To do
Each record must be repeated exactly. None may be dropped.

Supplied records
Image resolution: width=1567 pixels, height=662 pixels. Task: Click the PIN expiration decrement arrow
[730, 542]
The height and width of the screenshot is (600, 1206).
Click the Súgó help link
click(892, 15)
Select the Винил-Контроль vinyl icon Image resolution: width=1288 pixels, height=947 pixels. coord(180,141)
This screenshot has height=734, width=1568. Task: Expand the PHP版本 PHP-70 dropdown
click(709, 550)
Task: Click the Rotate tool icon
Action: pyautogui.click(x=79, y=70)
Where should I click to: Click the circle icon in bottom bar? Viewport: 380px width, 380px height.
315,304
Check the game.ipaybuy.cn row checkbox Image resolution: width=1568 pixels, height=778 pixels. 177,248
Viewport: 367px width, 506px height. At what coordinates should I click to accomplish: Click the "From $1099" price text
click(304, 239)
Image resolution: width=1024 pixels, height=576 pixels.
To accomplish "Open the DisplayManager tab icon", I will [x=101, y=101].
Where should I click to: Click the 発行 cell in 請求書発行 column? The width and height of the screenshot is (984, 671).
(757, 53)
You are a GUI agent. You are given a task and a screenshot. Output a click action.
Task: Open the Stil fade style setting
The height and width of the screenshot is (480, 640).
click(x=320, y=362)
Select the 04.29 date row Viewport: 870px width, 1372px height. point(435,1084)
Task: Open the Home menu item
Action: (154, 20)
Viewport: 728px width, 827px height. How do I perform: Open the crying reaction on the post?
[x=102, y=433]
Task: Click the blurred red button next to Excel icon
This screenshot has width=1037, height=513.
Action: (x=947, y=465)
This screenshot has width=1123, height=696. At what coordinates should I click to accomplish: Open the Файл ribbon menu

Task output
Image resolution: width=1567 pixels, height=662 pixels. Task: Click the PIN expiration decrement arrow
[730, 542]
The height and width of the screenshot is (600, 1206).
Click the Súgó help link
click(892, 15)
Select the Винил-Контроль vinyl icon Image resolution: width=1288 pixels, height=947 pixels. coord(180,141)
This screenshot has height=734, width=1568. Task: Expand the PHP版本 PHP-70 dropdown
click(709, 550)
Task: Click the Rotate tool icon
Action: pyautogui.click(x=79, y=70)
Where should I click to: Click the circle icon in bottom bar? Viewport: 380px width, 380px height.
315,304
Check the game.ipaybuy.cn row checkbox Image resolution: width=1568 pixels, height=778 pixels. 177,248
Viewport: 367px width, 506px height. At what coordinates should I click to accomplish: Click the "From $1099" price text
click(304, 239)
Image resolution: width=1024 pixels, height=576 pixels.
To accomplish "Open the DisplayManager tab icon", I will [x=101, y=101].
Where should I click to: Click the 発行 cell in 請求書発行 column? The width and height of the screenshot is (984, 671).
(757, 53)
You are a GUI agent. You are given a task and a screenshot. Output a click action.
Task: Open the Stil fade style setting
The height and width of the screenshot is (480, 640).
click(x=320, y=362)
Select the 04.29 date row Viewport: 870px width, 1372px height. point(435,1084)
Task: Open the Home menu item
Action: (154, 20)
Viewport: 728px width, 827px height. How do I perform: Open the crying reaction on the post?
[x=102, y=433]
Task: Click the blurred red button next to Excel icon
This screenshot has width=1037, height=513.
Action: (x=947, y=465)
This screenshot has width=1123, height=696. At what coordinates should I click to accomplish: Open the Файл ribbon menu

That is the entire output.